TESTO SORGENTE =
★ ★ ★

Tutti vogliono Davide Frattesi

Il centrocampista del Sassuolo è accostato alle big di Serie A, e non è un caso.

Al 20esimo minuto del primo tempo della semifinale di Nations League tra Italia e Spagna, non era difficile immaginare che, dovunque si trovasse in quel momento, il ds del Sassuolo Andrea Carnevali stesse sfoggiando il suo miglior sorriso: Davide Frattesi aveva appena segnato un gol alla Frattesi – cioè attaccando l’area di rigore per vie centrali con una corsa senza palla di 40 metri in verticale – e così i quasi 40 milioni richiesti per portarlo via dal suo club non sembravano più così fuori dal mondo, anzi. L’intervento del VAR e dell’arbitro Slavko Vincic avrebbero poi negato a Carnevali il sogno di giocare al rialzo apponendo la postilla “ha segnato alla Spagna” al cartellino del giocatore, così come all’Italia la rete del 2-1. Ma, almeno per quanto riguarda la postilla, è stato sufficiente aspettare un po’: tre giorni dopo, nella finalina per il terzo posto tra Italia e Paesi Bassi, Frattesi ha segnato ancora. E poi ha pure fornito l’assist per la rete di Federico Chiesa nel secondo tempo. A fine gara, poi, è arrivata inevitabile la domanda più scontata, quella sul suo futuro, su dove giocherà la prossima stagione: «Per quanto riguarda il mercato dovete chiedere a Carnevali, sennò poi mi manda i messaggi. Ma posso dire che dopo l’anno scorso sono abbastanza tranquillo, a queste situazioni e alle varie voci ho ormai fatto il callo».

Davide Frattesi è l’uomo nuovo del calcio e del calciomercato italiano, il pezzo pregiato di un’estate da vivere presumibilmente in tono minore a causa di una situazione economica per cui le big di Serie A non avrebbero le risorse per permettersi uno come Frattesi, ma devono comunque trovare il modo di acquistarlo. Perché poche volte, se guardiamo alla storia recente, un calciatore è stato così adatto praticamente a tutte le migliori squadre di Serie A, che a sua volta si sono già interessate a lui. Come ha fatto notare Giuseppe Pastore nel suo podcast sulla piattaforma Cronache di Spogliatoio, tutti avrebbero bisogno di lui: l’Inter, per sopperire all’eventuale partenza di Barella in direzione Premier League; il Milan, che è alla ricerca di un trequartista atipico in grado di garantire un miglior contributo realizzativo rispetto a Brahim Díaz; la Juventus, che necessita di un “piano B” qualora non riuscisse a trattenere Rabiot; la Lazio, che sta cercando di dare a Sarri la mezzala che chiede da tempo; la Roma, la squadra che lo ha spedito a Sassuolo in cambio di Gregoire Defrel, che aggiungerebbe volentieri alla sua rosa qualcuno che all’occorrenza possa giocare sia accanto a Matic in un centrocampo a due che alle spalle della prima punta in assenza di Dybala; il nuovo Napoli di Garcia, che potrebbe finalmente trovare una risposta a tutti quei problemi che Piotr Zielinski non è mai riuscito a risolvere.

★ ★ ★

DATI FORNITI =

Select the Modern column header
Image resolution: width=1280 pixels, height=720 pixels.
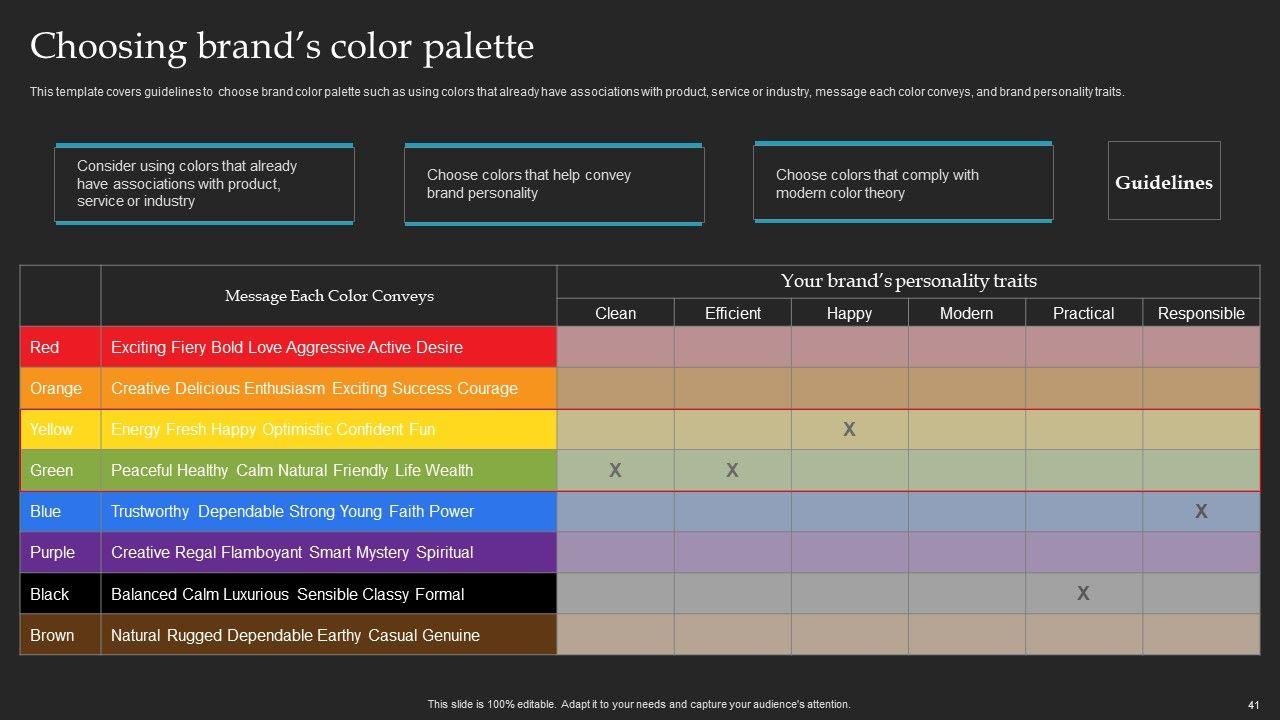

★ ★ ★

ELENCO ATTIVITÀ =
a) Nell'articolo su Davide Frattesi, quale giocatore ha ricevuto la Roma in cambio di Frattesi quando lo ha ceduto al Sassuolo?
b) Scrivi il seguito dell'articolo su Davide Frattesi, partendo dopo la sua ultima frase.

RISPOSTE PER ATTIVITÀ =
a) Gregoire Defrel.

b)
Quest’idea di giocatore buono per tutte le stagioni e per tutte le squadre dipende soprattutto dalla percezione che Frattesi dà di sé, di quello che può e vuole diventare in relazione ai suoi limiti e alle sue potenzialità. In un mondo di dichiarazioni standardizzate in cui chiunque si dice pronto a mettersi a disposizione del mister per giocare ovunque ci sia bisogno, il centrocampista del Sassuolo ha più volte ribadito che la scelta del nuovo club «è una scelta importante, e per questo vanno fatte considerazioni anche in base al modulo in cui andrei a giocare. Un centrocampo a tre con la mezzala è sicuramente diverso rispetto a un centrocampo a due». E anche quando dice di voler restare in Italia perché «non sono ancora pronto per la Premier League» è come se volesse rendere tutti partecipi di questo suo costante processo di auto-analisi, della consapevolezza che lo accompagna per ciò che riguarda il percorso e il lavoro che c’è ancora da fare per essere considerato un giocatore davvero completo e davvero forte. «Nella mia carriera sono sempre andato avanti per step. Nella mia testa in questo momento c’è l’idea che bisogna fare prima un passaggio in una squadra italiana e poi solo dopo andare fuori: prima o poi ci andrò, ma bisogna andarci pronti», ha detto.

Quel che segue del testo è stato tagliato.